WHAT YOU HAVE TO DO. Reproduce the first-date passage word for word, from "Maybe he didn’t say a" to "my emotional parts.".

PROVIDED PASSAGE.
┌──

There was no delay to his response so I climbed on a swing, pressed my thighs together so the children attending the late-night fair wouldn’t lose their innocence in one fell swoop, and I felt his hand pressing against my lower back in that way.  You know that way.  It’s the way men who work in Finance lead you to the door of the bathroom in a bar or to a terrace in an apartment. They touch you right on the small of your back and they pretend they’re doing it to guide you to the next location, but you feel like you’re being branded.  I did not feel the branding part wafting off of this guy, but the press of his hand in that one spot made me know with certainty that I would eventually wind up on top of him.

He kissed me pretty soon after that and I let him because it felt spontaneous and it felt natural and I’d kissed a lot of boys near that harbor and I’ve always been a fan of newness mixed with nostalgia. It was dark and we were near the seesaw and the whole thing kind of took my breath away. I liked how he just went for it, how there wasn’t a when-will-it-happen series of moments. But when it was finally time for me to get back into my own car and head home, I realized just how little I’d actually gotten to know him. I would not be able to answer many of the questions the women in my life were about to lodge at me like a firing squad. I knew only the basics because he had not opened up at all. 

Maybe you talked too much.  Maybe he couldn’t get a word in.

Those words were whispered into my psyche by the antiquated bitch who lounges deep inside the recesses of my mind and has read and then reread both The Rules and Why Men Love Bitches but has never so much as heard of David Sedaris.

Maybe he didn’t say a ton about himself because he just peels back his personal layers slowly.

Those words were spoken by the rational being who also exists deep inside the recesses of my mind.  And I like to sometimes think that maybe the reason I have such bad cramps is because Rational Me is brawling with Antiquated Me and they enjoy doing much of that brawling on top of my uterus.

Maybe he didn’t say much because he just doesn’t have a whole lot to say.

Those words?  Those were spoken by the Me who has earned the candy coating of cynicism I have sometimes relied upon to protect the softest of my emotional parts.

Still, I did call my stepsister to tell her that Date #1 went really well and that he and I had fully made out in his car when he brought me back to where my own car was parked.  Still, I told my best friend that this guy had set up Date #2 before the first date was even over.  Still, I mentally picked my outfit for that next date.

└──

STORED DATA.
┌──

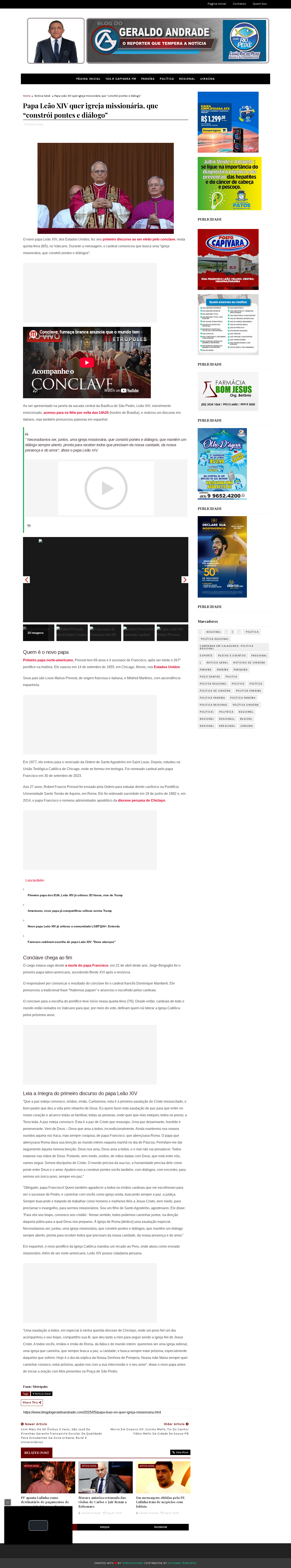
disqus (104, 1527)
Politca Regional (213, 683)
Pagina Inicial (216, 4)
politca (231, 676)
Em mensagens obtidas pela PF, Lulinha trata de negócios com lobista (160, 1502)
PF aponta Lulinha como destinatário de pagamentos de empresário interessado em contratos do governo (45, 1504)
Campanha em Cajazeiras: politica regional (226, 647)
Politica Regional (214, 704)
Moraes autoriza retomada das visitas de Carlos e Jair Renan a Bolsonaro (102, 1502)
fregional (259, 655)
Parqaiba (241, 669)
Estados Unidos (167, 667)
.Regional (213, 631)
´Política (252, 631)
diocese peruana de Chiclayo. (142, 800)
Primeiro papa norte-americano (48, 660)
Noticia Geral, (35, 124)
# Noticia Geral (42, 1393)
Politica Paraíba (212, 697)
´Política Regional (214, 638)
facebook (160, 1527)
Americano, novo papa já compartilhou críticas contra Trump (70, 910)
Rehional (207, 725)
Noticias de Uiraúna (249, 662)
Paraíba (148, 79)
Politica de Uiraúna (215, 690)
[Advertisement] (90, 292)
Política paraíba (242, 697)
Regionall (227, 718)
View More (182, 1452)
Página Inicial (88, 79)
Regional (187, 79)
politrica (226, 711)
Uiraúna (207, 79)
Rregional (227, 725)
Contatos (239, 4)
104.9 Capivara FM (121, 79)
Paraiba (206, 669)
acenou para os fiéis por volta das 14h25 (76, 412)
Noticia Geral (42, 95)
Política (167, 79)
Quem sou (260, 4)
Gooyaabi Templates (182, 1563)
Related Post (36, 1453)
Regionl (246, 718)
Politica (238, 683)
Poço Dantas (210, 676)
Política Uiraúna (246, 704)
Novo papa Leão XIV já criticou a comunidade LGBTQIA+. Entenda (74, 926)
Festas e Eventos (232, 655)
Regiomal (246, 711)
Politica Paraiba (248, 690)
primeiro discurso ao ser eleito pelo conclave (139, 239)
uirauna (247, 725)
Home (26, 95)
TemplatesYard (132, 1563)
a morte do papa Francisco (86, 965)
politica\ (207, 711)
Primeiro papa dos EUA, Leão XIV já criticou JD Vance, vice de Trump (75, 895)
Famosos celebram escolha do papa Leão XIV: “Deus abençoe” (71, 942)
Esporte (206, 655)
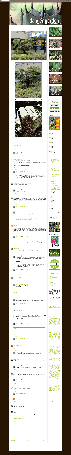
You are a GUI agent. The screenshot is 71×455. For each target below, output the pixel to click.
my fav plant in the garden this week (54, 357)
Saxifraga (55, 383)
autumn (50, 308)
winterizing (51, 400)
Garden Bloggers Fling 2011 (55, 331)
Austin (52, 307)
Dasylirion (58, 318)
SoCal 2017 (58, 387)
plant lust (53, 376)
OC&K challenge (57, 366)
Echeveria (58, 321)
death (52, 319)
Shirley (14, 159)
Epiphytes (50, 324)
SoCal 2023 (58, 388)
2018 (51, 143)
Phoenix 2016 (57, 373)
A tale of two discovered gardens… (54, 186)
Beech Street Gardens (17, 373)
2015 (51, 147)
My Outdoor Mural (52, 285)
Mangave (50, 355)
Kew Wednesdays (55, 349)
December (52, 152)
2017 (51, 145)
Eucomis (50, 325)
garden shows (54, 339)
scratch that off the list (52, 384)
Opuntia (56, 367)
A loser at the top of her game (54, 283)
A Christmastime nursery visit (55, 174)
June (52, 197)
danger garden (18, 152)
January (52, 204)
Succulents (51, 390)
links (49, 353)
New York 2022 (55, 363)
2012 (51, 151)
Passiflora (50, 373)
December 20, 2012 (20, 145)
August (52, 195)
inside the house (52, 348)
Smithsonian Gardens (52, 386)
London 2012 (53, 353)
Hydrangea (50, 347)
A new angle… (53, 167)
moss (52, 356)
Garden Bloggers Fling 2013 (53, 332)
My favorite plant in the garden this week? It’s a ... (55, 176)
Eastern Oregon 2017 (54, 321)
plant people (56, 376)
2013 (51, 150)
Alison (14, 345)
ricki (14, 292)
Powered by (52, 111)
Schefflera (58, 383)
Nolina (59, 363)
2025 (51, 134)
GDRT (57, 340)
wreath (50, 401)
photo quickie (54, 374)
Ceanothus (50, 315)
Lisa (14, 225)
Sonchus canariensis (57, 389)
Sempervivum (51, 385)
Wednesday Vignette (53, 398)
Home (28, 440)
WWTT (52, 401)
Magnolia (50, 354)
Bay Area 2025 (57, 309)
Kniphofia (50, 351)
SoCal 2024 (51, 389)
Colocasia (50, 316)
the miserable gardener (54, 273)
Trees (56, 393)
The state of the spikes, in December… (54, 157)
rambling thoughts (56, 380)
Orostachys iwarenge (57, 369)
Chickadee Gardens (53, 284)
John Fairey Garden (57, 348)
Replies (15, 150)
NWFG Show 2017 (57, 365)
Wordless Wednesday (57, 400)
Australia (59, 307)
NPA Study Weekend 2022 (54, 364)
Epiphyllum (58, 323)
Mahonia (54, 354)
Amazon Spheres (57, 306)
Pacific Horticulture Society (52, 371)
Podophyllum (55, 377)
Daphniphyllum (54, 318)
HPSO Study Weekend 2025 (55, 346)
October (52, 192)
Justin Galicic (15, 405)
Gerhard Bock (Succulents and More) (19, 183)
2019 (51, 142)
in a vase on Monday (56, 347)
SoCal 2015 (53, 387)
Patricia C (15, 145)
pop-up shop (55, 378)
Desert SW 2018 (55, 319)
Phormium (50, 374)
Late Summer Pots (52, 280)
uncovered (52, 394)
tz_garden (51, 282)
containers (51, 317)
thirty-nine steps (52, 274)
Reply (14, 148)
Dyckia (50, 321)
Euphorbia (54, 325)
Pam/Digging (15, 418)
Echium (50, 322)
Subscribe (54, 108)
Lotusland (58, 353)
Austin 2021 (56, 307)
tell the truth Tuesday (57, 391)
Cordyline (55, 317)
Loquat (56, 353)
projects (58, 378)
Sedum (57, 384)
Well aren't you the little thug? (55, 189)
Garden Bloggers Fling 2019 (53, 336)
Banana (55, 308)
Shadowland (55, 385)
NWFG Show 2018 (51, 366)
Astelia (50, 307)
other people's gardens (54, 370)
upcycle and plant (57, 394)
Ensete (55, 323)
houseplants (51, 345)
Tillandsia (53, 393)
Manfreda (59, 354)
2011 (51, 205)
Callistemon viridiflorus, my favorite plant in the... (55, 164)
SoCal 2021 (55, 388)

└──

TASK RESULT.
Maybe he didn’t say a ton about himself because he just peels back his personal layers slowly.

Those words were spoken by the rational being who also exists deep inside the recesses of my mind.  And I like to sometimes think that maybe the reason I have such bad cramps is because Rational Me is brawling with Antiquated Me and they enjoy doing much of that brawling on top of my uterus.

Maybe he didn’t say much because he just doesn’t have a whole lot to say.

Those words?  Those were spoken by the Me who has earned the candy coating of cynicism I have sometimes relied upon to protect the softest of my emotional parts.